Здесь, пожалуй, на дивизию бы не набралось, но полк был точно. А уж форма приветствия грела душу куда больше, нежели официально принятая уставами Федерации…
Скромником Дмитрий Коршанский не был никогда.
– Я согласен, – широко и радостно улыбнулся он. – Только скажите: куда вести? На кого?
– Хйо-х-хой! – заревели воины.
Словно Предок-Ветер сорвал мужчин с мест, закружил вокруг костра. Засверкали белозубые улыбки, засияли глаза, блестела на солнце лоснящаяся кожа, перекатывались тугие комки мышц, и узоры татуировок оживали, мечась, словно клубки змей.
– Тхаонги… – услышал Дмитрий, и было это похоже на ведро холодной воды, опрокинутое за шиворот в жаркий июльский полдень. – Ты горд? Вождь дгаа склонился перед тобой!
Гдламини стояла рядом, близко-близко, и глаза ее смеялись. А потом она стала серьезной. И даже хмурой.

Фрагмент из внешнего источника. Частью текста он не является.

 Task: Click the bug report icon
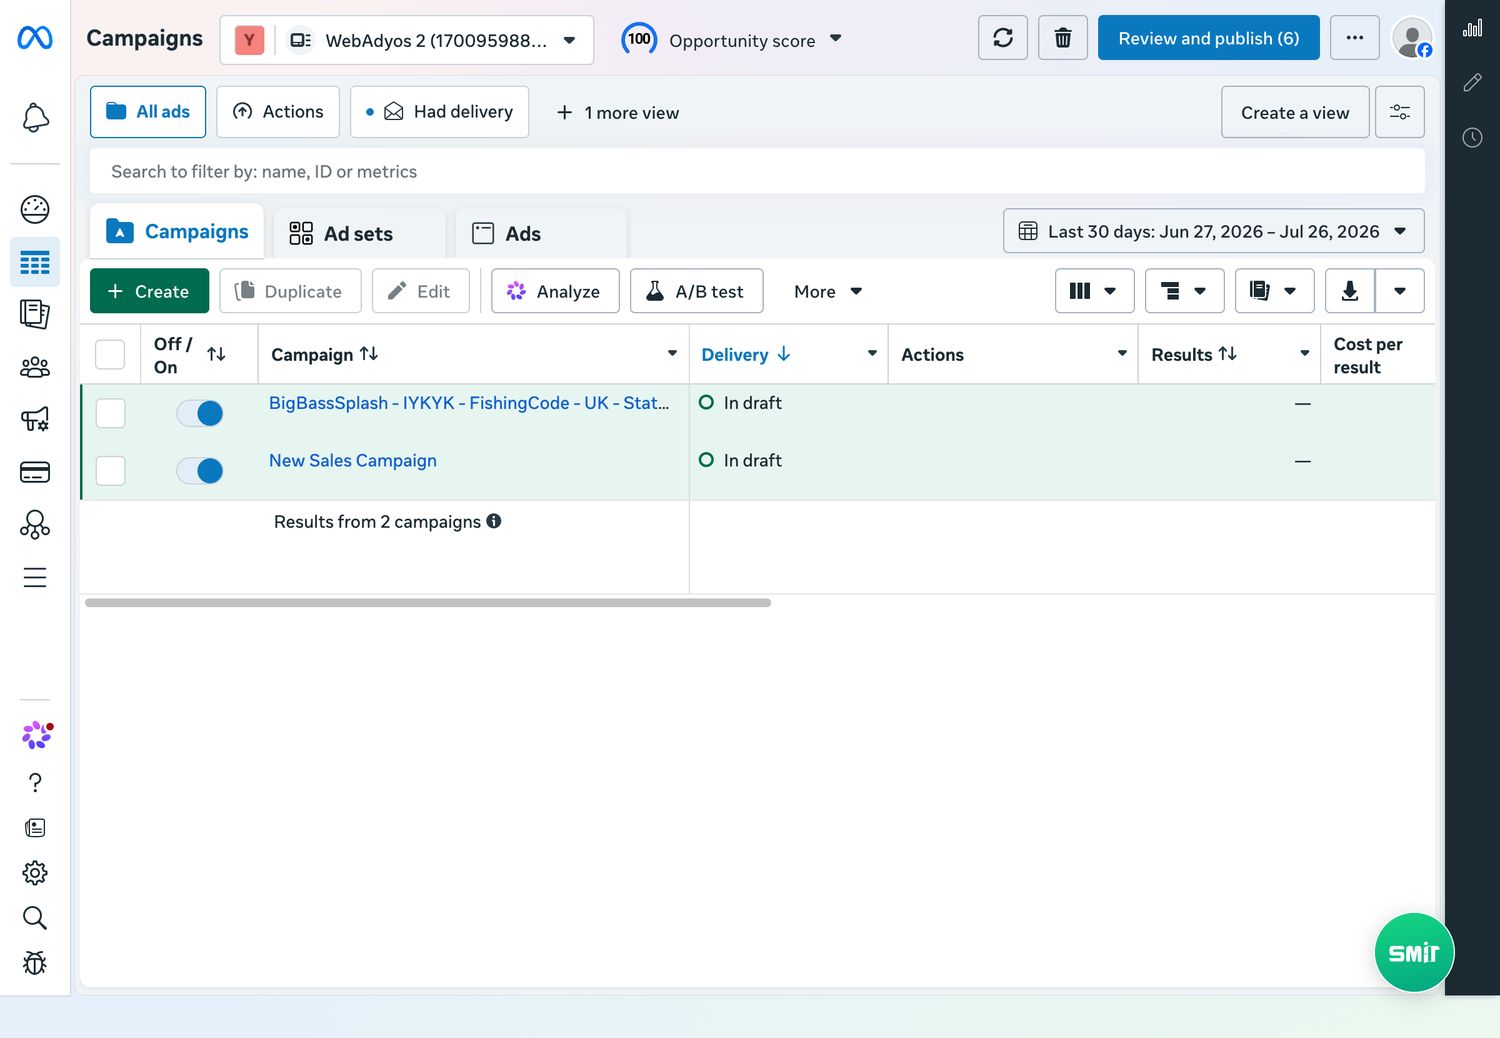[x=35, y=963]
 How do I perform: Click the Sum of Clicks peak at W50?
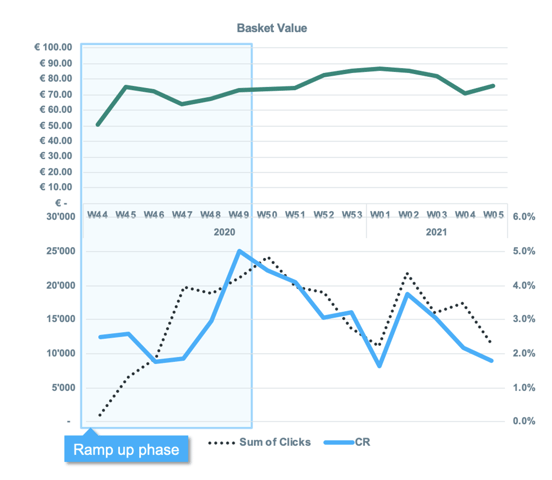(269, 257)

– Они пойдут за тобою куда угодно, мой Ди-ми-три, – в первый раз удалось ей произнести его имя примерно так, как сказал бы землянин. – Но помни: чтобы стать нгуаби, этого мало. Нужно еще победить!
3
ВАЛЬКИРИЯ. Шанхайчик
За полдень 29 января 2383 года
Было в века давно прошедшие говорено неким мудрецом: истинно скажу Я вам: просите, и дано вам будет; ищите, и найдете; стучите, и отворят вам…[7], и хоть ни духом, ни чохом не ведал о древнем том понимающем человеке вуйк рода Мамалыг, да ведь во все времена умные люди мыслят схоже. Так оно встарь бывало, так ныне есть, так и впредь будет. И впрямь же: много ли толку биться в дверь, кровавя лоб? Постучи покрепче, прикрикни погромче, и отворится она сама собой…
…Широко утвердив тяжелые ноги в высоких, куда выше колен яловых бахилах, стоял старый Тарас Мамалыга, наказной отаман унсов, на самой что ни на есть маковке невысокого взгорка, откуда вся и разом, словно на ладони, видна была осажденная слобода. На хищную, слегка изогнутую карабелю опирался он, и парубки-комбатанты, уже давно залегшие за бугорками в наскоро отрытых окопчиках, с новым, крепко возросшим уважением поглядывали снизу вверх на сурового батька.
А и сам вуйк Тарас, хоть и знал себе цену, не смог бы, пожалуй, сказать заранее, каковым стратигом себя покажет!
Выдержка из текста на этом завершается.